Direct interaction with and activation of the GmCaM4 promoter by the GmZF-HD1 protein. (A) Gel mobility super-shift assay using an anti-GmZF-HD1 antibody. Various concentrations of polyclonal antibodies raised against the GST::GmZF-HD1 protein were incubated with the protein–DNA complex formed with the ³²P-labeled 30-nt fragment of GmCaM-4 promoter and nuclear extracts from pathogen-treated soybean suspension culture cells. Lane 1 contains preimmune serum, lane 2 contains 1 μg affinity-purified GmZF-HD1 antibody, and lane 3 contains nuclear extracts alone. Nuclear extracts from pathogen-treated cells were preincubated with 0.1 μg (lane 4), 0.3 μg (lane 5), 0.5 μg (lane 6), 0.7 ug (lane 7) or 1 μg (lane 8) affinity-purified GmZF-HD1 antibody before adding the ³²P-labeled 30-nt fragment of GmCaM-4 promoter as a probe. Free (arrow) and protein-complexed (arrowhead) probes were separated on an 8% polyacrylamide gel and visualized by autoradiography. (B) Schematic representation of the effector and reporter constructs used in transient expression assays in Arabidopsis protoplasts. In the effector construct, GmZF-HD1 cDNA was inserted between the CaMV 35S promoter and a Nos terminator (Nos-T).

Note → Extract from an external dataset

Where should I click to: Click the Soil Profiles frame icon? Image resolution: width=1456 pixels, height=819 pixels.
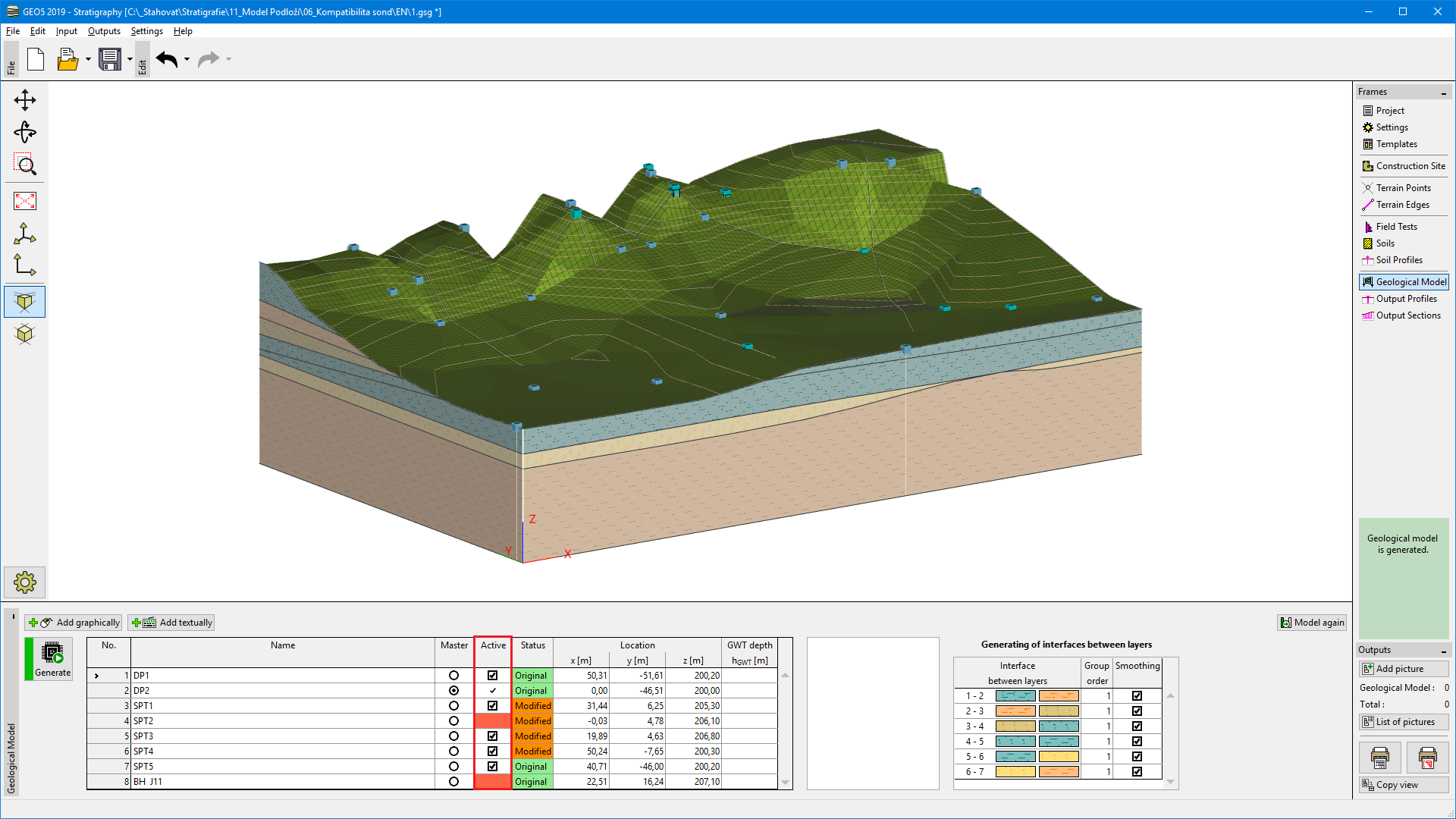[x=1368, y=260]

In the reporter construct, four tandem repeats of the A2 region containing the 30-nt fragment of the GmCaM-4 promoter were subcloned upstream of a minimal TATA promoter-GUS construct. (C) Effect of the GmZF-HD1 protein on GmCaM-4 promoter activity in Arabidopsis protoplasts. The empty vector without GmZF-HD1 and the A2 region of the GmCaM-4 promoter were used as controls. For normalization of transformation efficiency, the CaMV 35S promoter-luciferase (LUC) plasmid was co-transfected in each experiment. The data are presented as mean ± SE of results from three independent samples. The numbers show the relative increase in expression compared to the value obtained with the vector control.